O agronegócio brasileiro alcançou, no terceiro trimestre de 2025, o maior número de trabalhadores da série histórica iniciada em 2012: 28,58 milhões de pessoas ocupadas. O dado é do Boletim Mercado de Trabalho do Agronegócio Brasileiro, elaborado pelo Centro de Estudos Avançados em Economia Aplicada (Cepea) em parceria com a Confederação da Agricultura e Pecuária do Brasil.
O contingente representa 26,35% do total de ocupados no país, proporção superior à observada no mesmo período de 2024 (26,15%) e no trimestre anterior (26,04%). No Brasil como um todo, a taxa de desocupação atingiu mínima histórica de 5,6%, segundo o Instituto Brasileiro de Geografia e Estatística.

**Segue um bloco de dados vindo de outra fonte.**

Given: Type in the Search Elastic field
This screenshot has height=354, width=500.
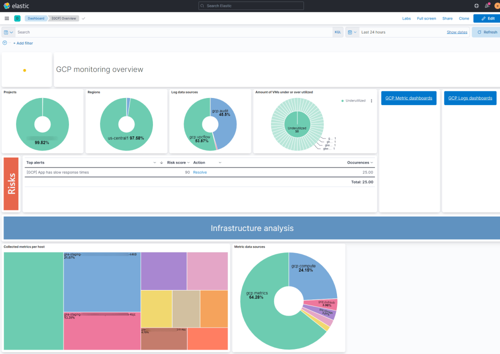Looking at the screenshot, I should pos(250,6).
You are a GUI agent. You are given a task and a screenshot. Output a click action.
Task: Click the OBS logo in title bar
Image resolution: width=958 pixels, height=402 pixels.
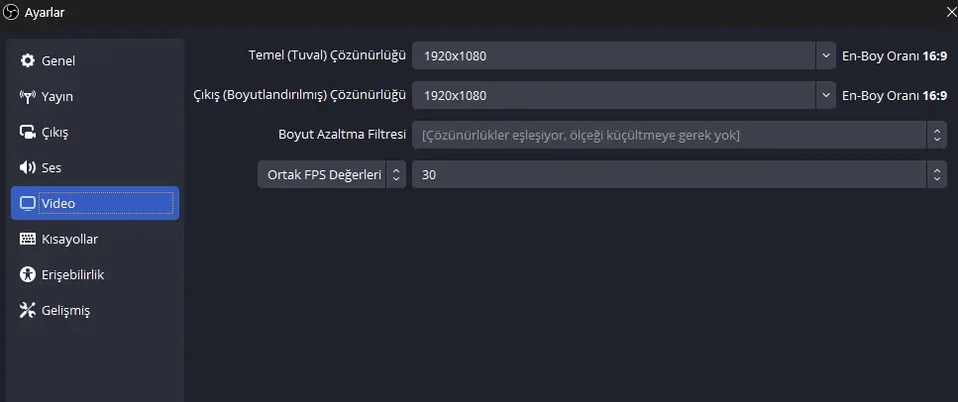point(11,12)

Crescimento dentro e fora da porteira
Na comparação com o segundo trimestre de 2025, o agronegócio registrou crescimento de 1,3% na população ocupada — o equivalente a 367,49 mil trabalhadores a mais. O avanço foi generalizado entre os quatro segmentos que compõem o setor: insumos, produção primária, agroindústria e agrosserviços.
O segmento primário — dentro da porteira — apresentou alta de 3,4%, com acréscimo de 260,42 mil trabalhadores. A agricultura cresceu 3,5% e a pecuária, 3,1%. Entre os destaques estão soja, cana-de-açúcar, cacau e produção florestal. Na pecuária, chamam atenção os avanços na suinocultura, avicultura e pesca e aquicultura.
A agroindústria expandiu 1,2%, adicionando 56,49 mil trabalhadores. O crescimento foi puxado principalmente pelas indústrias de base agrícola, como bebidas, vestuário, móveis de madeira e papel e celulose. Já as agroindústrias de base pecuária mantiveram relativa estabilidade.
Nos agrosserviços, que incluem transporte, armazenagem, comercialização e atividades administrativas ligadas ao agro, houve alta de 0,5%, com acréscimo de 48,68 mil trabalhadores.
Comparação anual reforça tendência
Na comparação entre o terceiro trimestre de 2025 e o mesmo período de 2024, o agronegócio registrou crescimento de 2%, o que representa 568,85 mil trabalhadores a mais. Todos os segmentos avançaram.
Os agrosserviços lideraram o crescimento anual, com alta de 4,5% (459,08 mil pessoas), renovando o recorde histórico do segmento. A agroindústria cresceu 1%, enquanto o segmento primário avançou 0,7%, apesar de oscilações importantes entre culturas.
O segmento de insumos também apresentou alta consistente, refletindo o fortalecimento estrutural das cadeias produtivas e o aumento da demanda por fertilizantes, defensivos, máquinas agrícolas e medicamentos veterinários.
Transformação estrutural no campo
O levantamento mostra que, embora o conjunto do agronegócio esteja batendo recordes, o segmento primário enfrenta um movimento estrutural de transformação. Após anos de queda até 2020, houve recuperação em 2021, mas os dados indicam que 2025 pode fechar novamente com redução anual na ocupação dentro da porteira.
O avanço tecnológico é um dos principais fatores por trás desse movimento. A crescente mecanização, automação e digitalização reduzem a demanda por trabalho manual, ao mesmo tempo em que impulsionam empregos na agroindústria e nos serviços ligados ao setor.
Além disso, mudanças demográficas, como a redução do tamanho das famílias rurais e a migração de jovens para áreas urbanas, também influenciam a dinâmica do mercado de trabalho rural.
Mais formalização e mais escolaridade
O perfil da mão de obra também está mudando. Os empregados com carteira assinada representam 34,7% dos trabalhadores do agronegócio e atingiram recorde histórico de 9,67 milhões de pessoas.
Na comparação anual, o crescimento foi puxado principalmente pelos trabalhadores com carteira assinada e pelos trabalhadores por conta própria.
Outro ponto relevante é o avanço no nível de escolaridade. Houve crescimento expressivo de trabalhadores com ensino médio e ensino superior, indicando um processo de qualificação da força de trabalho do setor.
Homens e mulheres registraram aumento na ocupação, mostrando expansão generalizada da participação no mercado de trabalho do agronegócio.